Friday, November 23, 2012

Why Everlasting Imagination?

When I was a little girl in Virginia, I noticed that my parents didn't seem to have much fun and rarely ever used their imaginations. I always wondered why this was, but try as I might I could never come up with a reason. On further inquiry, I was informed by one of my parents that "when you get to be my age you start to lose your imagination." Lose your imagination??? Was such a thing even possible? All those poor grown-ups I knew had no imagination. I considered the depressing existence they must be forced to endure without it. What kind of miserable life must they lead?

The more I thought about it, the more I began to grow worried. Did all adults lose their imagination? If so, did that mean that I too would inevitably experience such a dreaded loss? I knew I couldn't keep from growing up but I resolved that no matter what it took, even if it killed me, I would be the only adult with an imagination.

From then on, when my imagination was not in use, I regularly felt the perimeters of my consciousness to make sure it was still intact, as a man afraid of dying at any moment might check his pulse.

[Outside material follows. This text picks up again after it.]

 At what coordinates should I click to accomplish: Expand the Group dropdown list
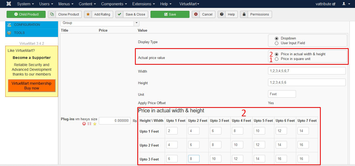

At 12, the miserable age between childhood and becoming a young adult, my hypochondriac imagination became even more convinced that it would soon be severed from the rest of my psyche. From then on I used it more then ever. This was sometimes a good thing and sometimes not so good. Many of the inanimate things around me benefited, as I gifted them with names and personalities of their own. Undesirable consequences were relatively few, but present none the less. I slowly found new outlets like art, writing, and music composition. In August of 2011, at the age of fifteen-and-a-half, I started this blog as an incentive to use my imagination.

I had a new blog, GarageBand, a Photoshop program, a new bamboo tablet, and several available computers. There was only one thing preventing me from moving forward with the things I wanted to do. I was absolutely terrified of showing my work to anyone.

At the time I felt myself brave. I did hundreds of things most girls are afraid to do. I was almost never afraid of physical danger, but I had other fears. I was afraid of embarrassment, being unwanted, and unloved; being rejected by those I cared for most. It's the reason I wrote one of my first posts, entitled Fear, something I wrote solely for myself and no one else.

Hesitantly, I shared it with a few trusted friends, afraid of what they would think of my writing.   My blog has helped me with the fear of displaying my work, but it has taught an even more important lesson: Failure is a good thing. It's the way God strengthens us and pushes us in the right direction. Each time I fail or face rejection I learn from it and I come closer to success. I am using my imagination to do things I love, and even if no one appreciates it at first, I am honing my skills and outlets in the hopes that I will someday have something good.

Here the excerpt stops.